Work task:
Print the records below exactly, from the line containing "Image resolution: width=593" down to the line containing "Given: Stop the process with the pause icon", both lines included, and omit every picture.

──────

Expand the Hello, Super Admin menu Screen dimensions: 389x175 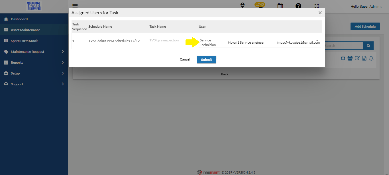(366, 7)
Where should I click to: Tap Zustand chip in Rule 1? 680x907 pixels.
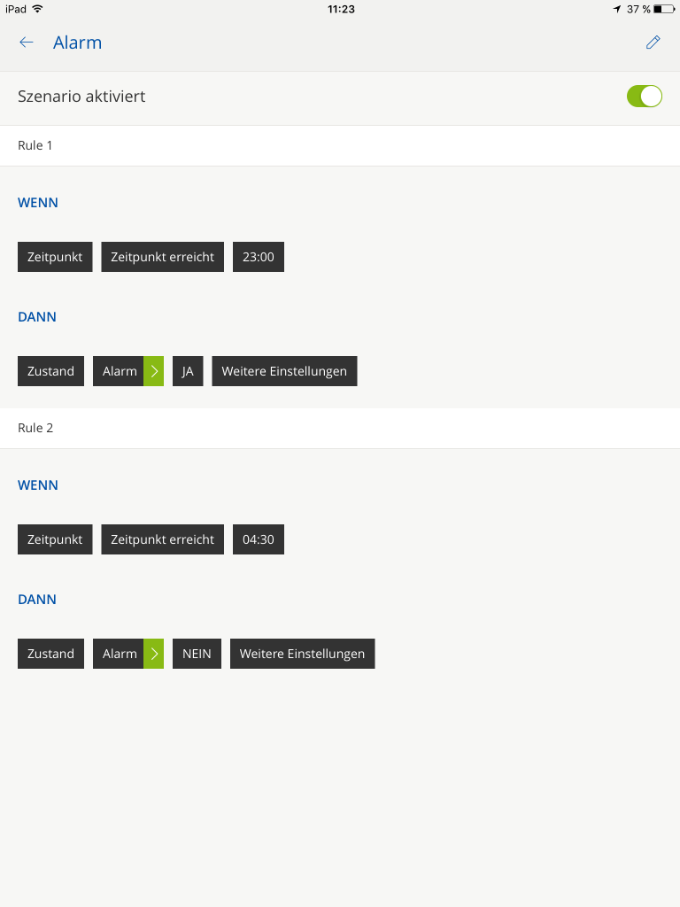click(x=50, y=371)
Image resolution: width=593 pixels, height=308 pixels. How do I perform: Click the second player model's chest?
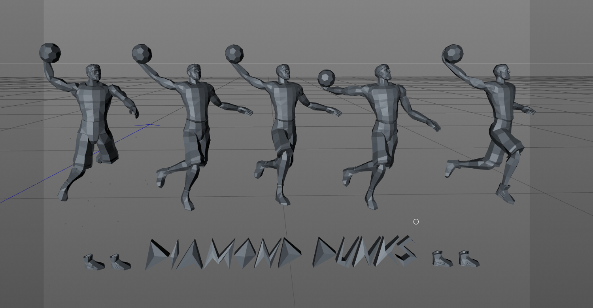click(196, 99)
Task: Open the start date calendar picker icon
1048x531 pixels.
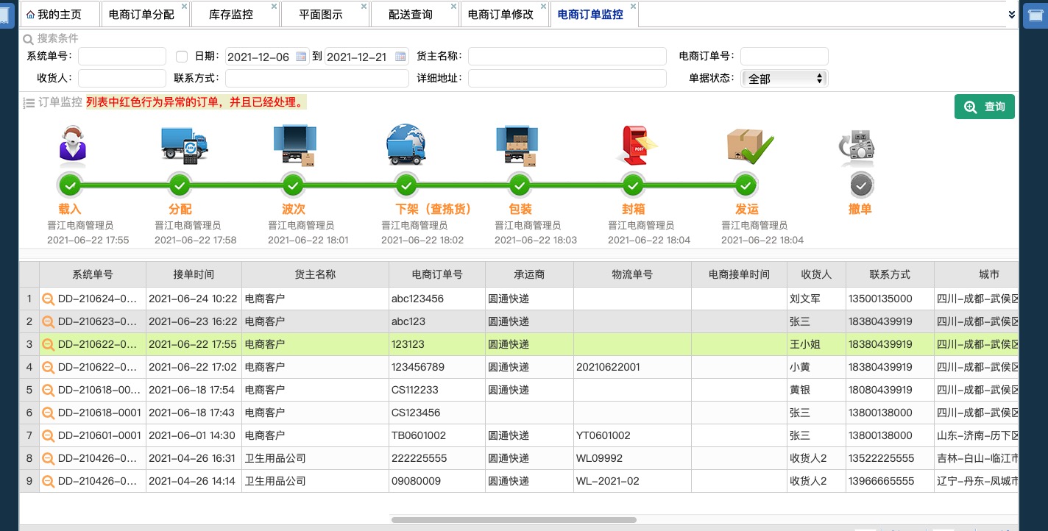Action: click(x=301, y=57)
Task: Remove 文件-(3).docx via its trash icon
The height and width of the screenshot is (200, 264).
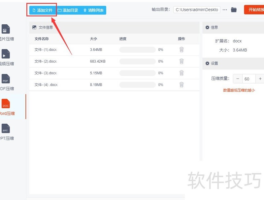Action: point(181,73)

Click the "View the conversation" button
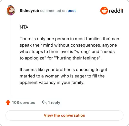(x=65, y=115)
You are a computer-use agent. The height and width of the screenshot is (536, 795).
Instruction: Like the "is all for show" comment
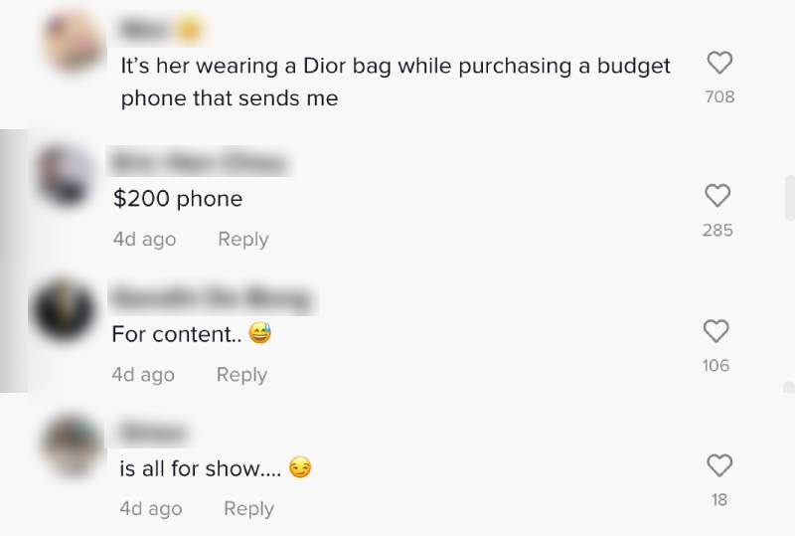coord(718,465)
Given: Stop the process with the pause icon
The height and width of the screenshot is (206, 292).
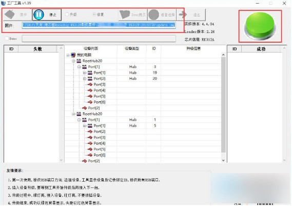Looking at the screenshot, I should (x=38, y=14).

──────

Task solution:
Image resolution: width=593 pixels, height=308 pixels. How do I perform: Click the second player model's chest?
click(196, 99)
Task: Open the start date calendar picker icon
1048x531 pixels.
Action: click(x=301, y=57)
Task: Remove 文件-(3).docx via its trash icon
The height and width of the screenshot is (200, 264).
Action: point(181,73)

Click the "View the conversation" button
(x=65, y=115)
You are a computer-use agent. The height and width of the screenshot is (536, 795).
Instruction: Like the "is all for show" comment
coord(718,465)
Given: Stop the process with the pause icon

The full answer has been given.